_PROBLEM TO SOLVE_.
The copy must hold exactly the lines from the one with "The width and" through the end of the listing below, and nothing else, with no pictures.

_DATA TO USE_.

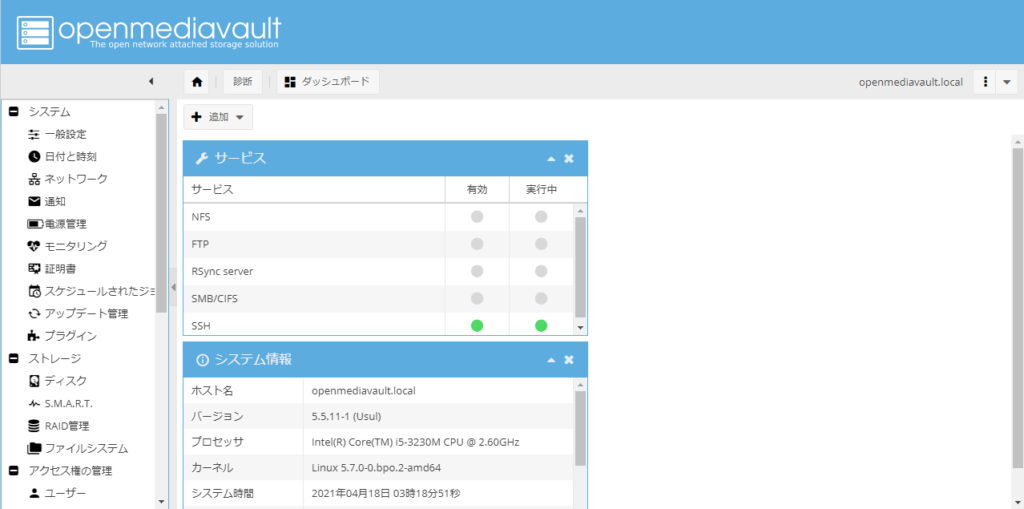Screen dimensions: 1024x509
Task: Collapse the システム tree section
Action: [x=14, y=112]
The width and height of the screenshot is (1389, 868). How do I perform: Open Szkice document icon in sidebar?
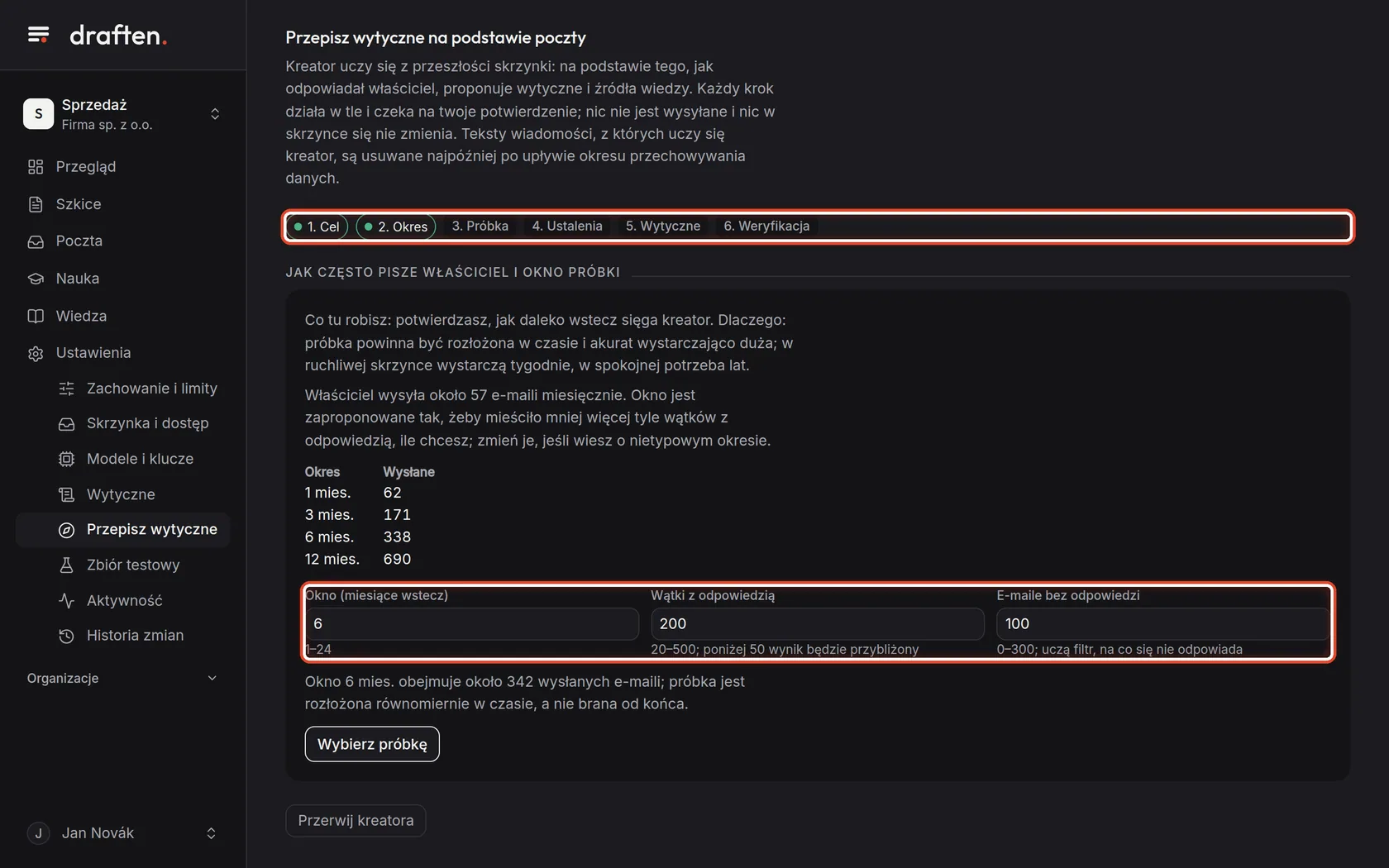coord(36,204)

_RESULT OF THIS EXERCISE_.
The width and height of the screenshot is (1389, 868). How do I perform: Open Szkice document icon in sidebar?
coord(36,204)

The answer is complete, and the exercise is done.